On vit, on vit infâme. Eh bien ! il fallut l’être ;
         L’infâme après tout mange et dort.
Ici même, en ces parcs où la mort nous fait paître,
         Où la hache nous tire au sort,
Beaux poulets sont écrits ; maris, amans sont dupes.
         Caquetage, intrigues de sots ;
On y chante, on y joue, on y lève des jupes ;
         On y fait chansons et bons mots.
.................
L’un court et l’autre saute, et braillent, boivent, rient,
         Politiqueurs et raisonneurs,
Et sur les gonds de fer soudain les portes crient,
        Des juges tigres, nos seigneurs,
Le pourvoyeur paraît. Quelle sera la proie
         Que la hache appelle aujourd’hui ?
Chacun frissonne, écoute, et chacun avec joie
         Voit que ce n’est pas encor lui.
Ce sera toi demain, insensible imbécile[1].

Les deux procédés poétiques d’Alfred de Vigny et d’André Chénier, si contraires dans leur but et dans leurs effets, s’expliquent également bien ici. M. de Vigny a vu à distance, choisi ses traits et ses couleurs, idéalisé en un mot. André Chénier a vu de près la réalité, trop souvent laide, triviale ou frivole ; il l’a stigmatisée ; son âme fière souffrait de tout ce qui ôtait au malheur un peu de sa dignité, de tout ce qui diminuait les victimes. Il était résolu à mourir debout, le mépris sur les lèvres. Il ne se consolait pas que tout le monde autour de lui ne sût pas souffrir et mourir ainsi.
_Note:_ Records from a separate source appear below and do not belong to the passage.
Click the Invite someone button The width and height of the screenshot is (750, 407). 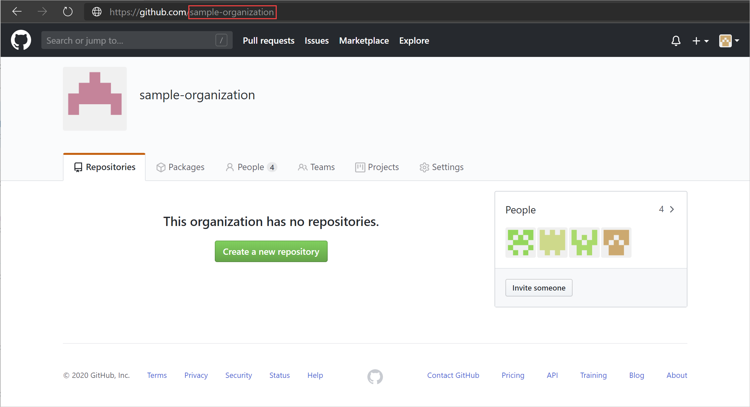pos(539,287)
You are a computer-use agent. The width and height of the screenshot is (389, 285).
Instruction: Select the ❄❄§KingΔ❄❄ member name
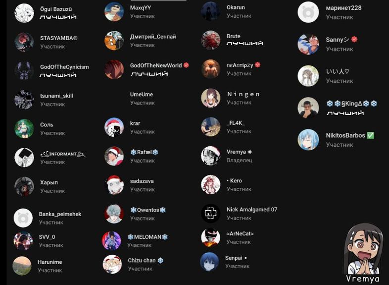click(x=351, y=104)
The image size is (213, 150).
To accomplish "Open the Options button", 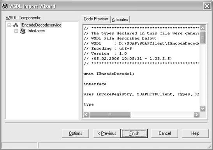I will tap(76, 133).
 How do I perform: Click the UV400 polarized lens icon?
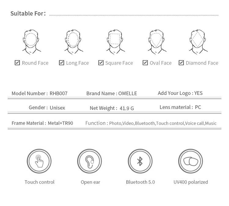coord(191,161)
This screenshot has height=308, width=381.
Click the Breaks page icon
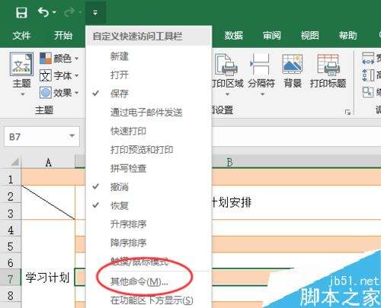pyautogui.click(x=260, y=65)
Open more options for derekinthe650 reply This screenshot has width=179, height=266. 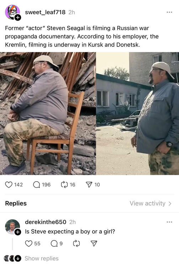169,222
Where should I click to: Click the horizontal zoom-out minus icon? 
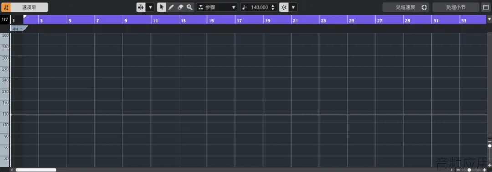coord(458,169)
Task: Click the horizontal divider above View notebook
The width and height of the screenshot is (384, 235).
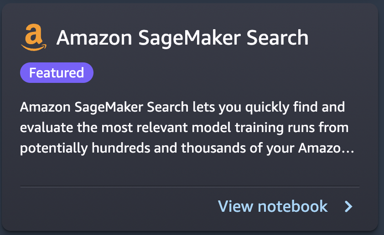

Et cependant, lui aussi, même dans les tristesses de cette vie, quand il était touché d’un sentiment profond, il savait mieux que tout autre jeter sur la réalité le prestige éblouissant de ses vers et mettre à un front choisi le rayon qui ne s’éteint pas. Dans ces

  1. Pièce restée inédite jusqu’à la publication de M. Gabriel de Chénier. Nous noterons comme inédits tous les vers qui nous ont été révélés dans cette dernière édition, pour faire apprécier l’importance de cette restitution longtemps attendue.